Likewise, an ED physician caring for a great number of patients may be operating based on, and reporting, information that is not current at the time of handoff.8 Another less concrete area in which handoff problems originate is physician bias. Some doctors see their specialty as superior to others, or they are dismissive of another doctor's opinions or recommendations. Bias can create holes in the handoff, as the receiving physician practices selective listening. For example, an internist might not trust the ED staff's ability or judgment.

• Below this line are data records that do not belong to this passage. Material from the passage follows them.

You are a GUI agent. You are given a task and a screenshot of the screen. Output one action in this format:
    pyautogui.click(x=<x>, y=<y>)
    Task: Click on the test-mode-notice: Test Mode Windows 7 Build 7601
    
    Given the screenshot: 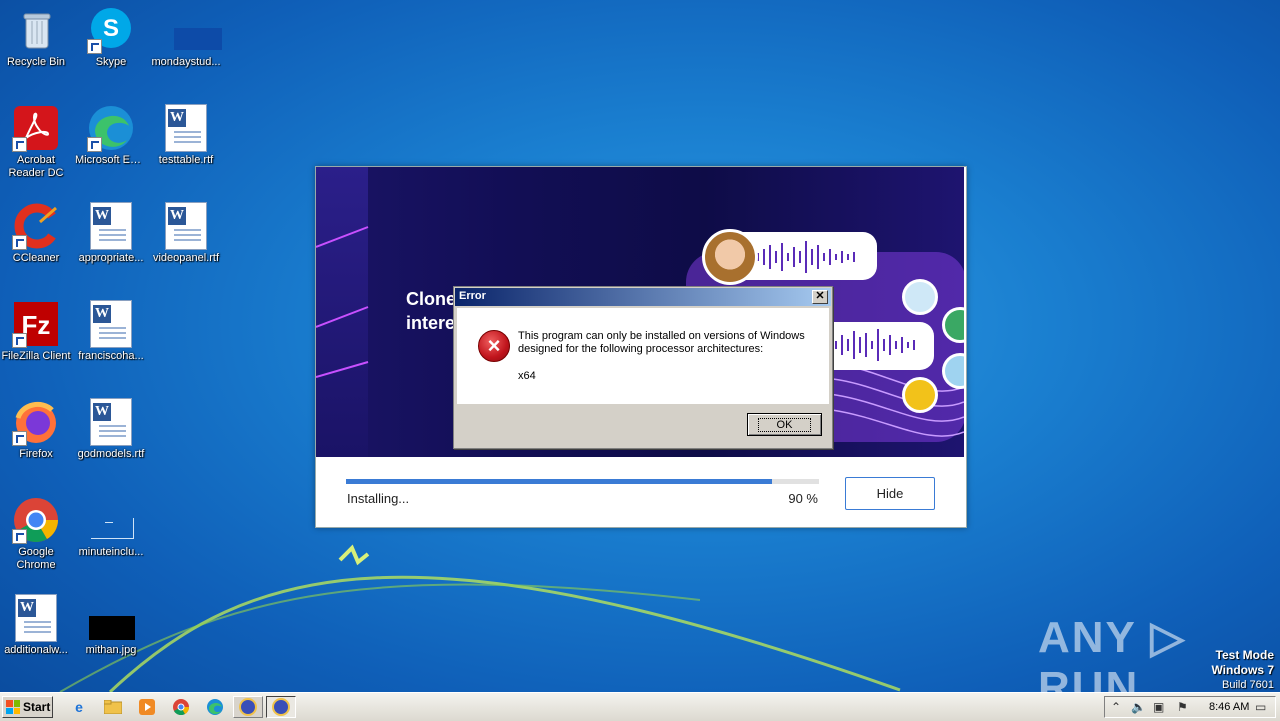 What is the action you would take?
    pyautogui.click(x=1242, y=670)
    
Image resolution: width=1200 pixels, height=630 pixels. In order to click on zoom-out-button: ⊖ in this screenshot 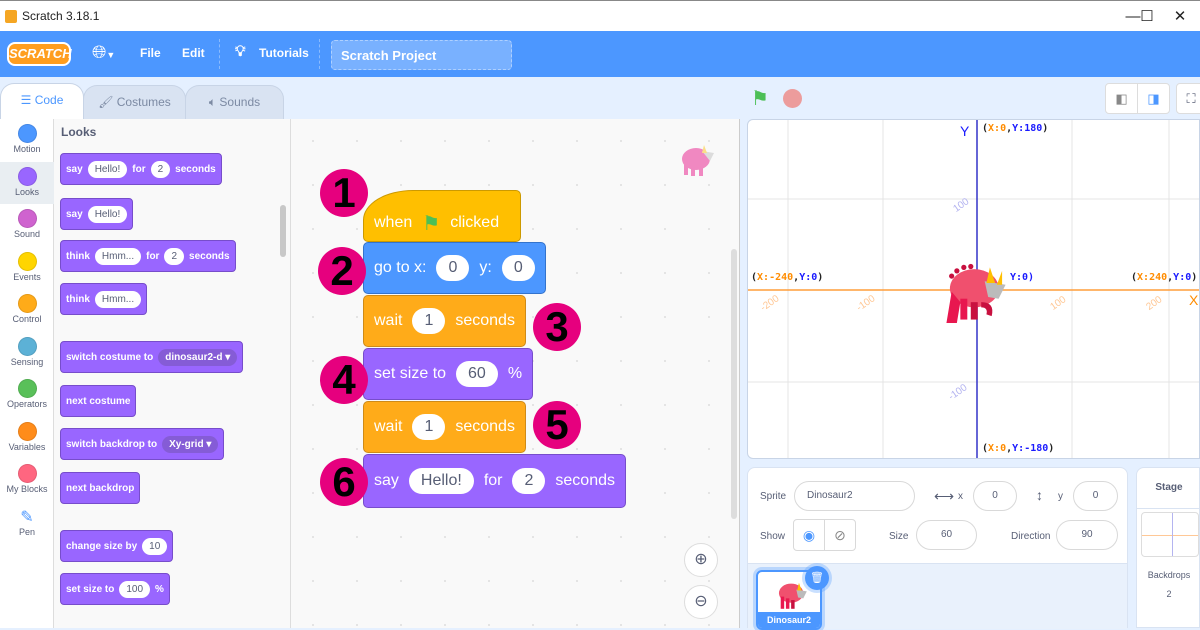, I will do `click(701, 602)`.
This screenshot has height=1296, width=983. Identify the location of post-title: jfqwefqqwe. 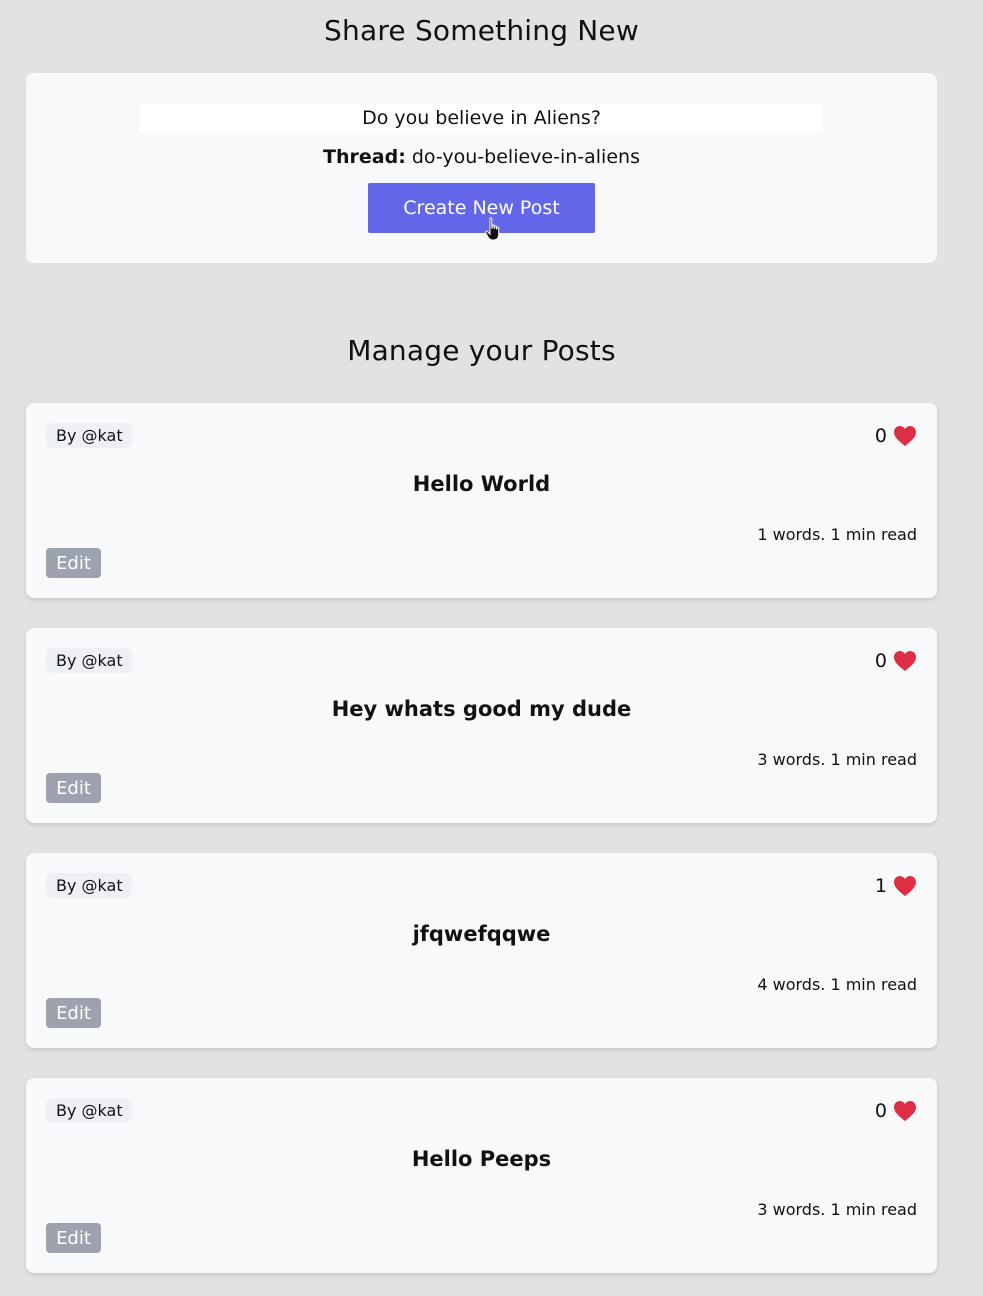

Similarly, there can be a dogmatic divide of responsibilities. Some internists expect that emergency physicians will produce definitive diagnoses and provide complete treatment, while some emergency physicians think that their role is to stabilize and dispose of the patient.9
Finally, technology can complicate matters related to the handoff. Medical record format is often the partial culprit in improper information exchanges. As hospitals move toward electronic records, part of the record is often electronic and part is still paper. When a receiving physician sees only one or the other, he can make treatment decisions based on an incomplete picture. Furthermore, reliance on electronic records tends to reduce the "cognitive load" of physicians, making quick recall more difficult.10
At first glance, the requirements of EMTALA appear to end once a patient has been admitted to the ED and stabilized.11 If, however, the patient cannot be "stabilized" in the ED, EMTALA might require admission. In a 2009 federal decision, the Sixth Circuit Court of Appeals ruled that there is a continuing obligation for a hospital to treat a patient after admission, for however long until "no material deterioration of the condition is likely" upon the patient's release.12 Depending on a patient's condition, EMTALA might require an ED physician to not only treat a patient, but to effect a handoff to an admitting physician. However, it is the position of the Centers for Medicare and Medicaid Studies that a "boarded" patient is outside of the scope of EMTALA.13
State laws require physicians to comply with the standard of care, which is generally defined as what a reasonably prudent physician would do in like or similar circumstances. Poor handoffs are specifically implicated in 24% of malpractice claims involving the ED.14
Communicating a clear division of responsibility, as well as other information, as part of patient handoff can prevent tragedy and costly malpractice litigation. ED physicians should communicate all vital information, but also clearly delineate responsibility and plan for information exchange after the moment of transfer. These simple steps can prevent adverse consequences and improve patient care.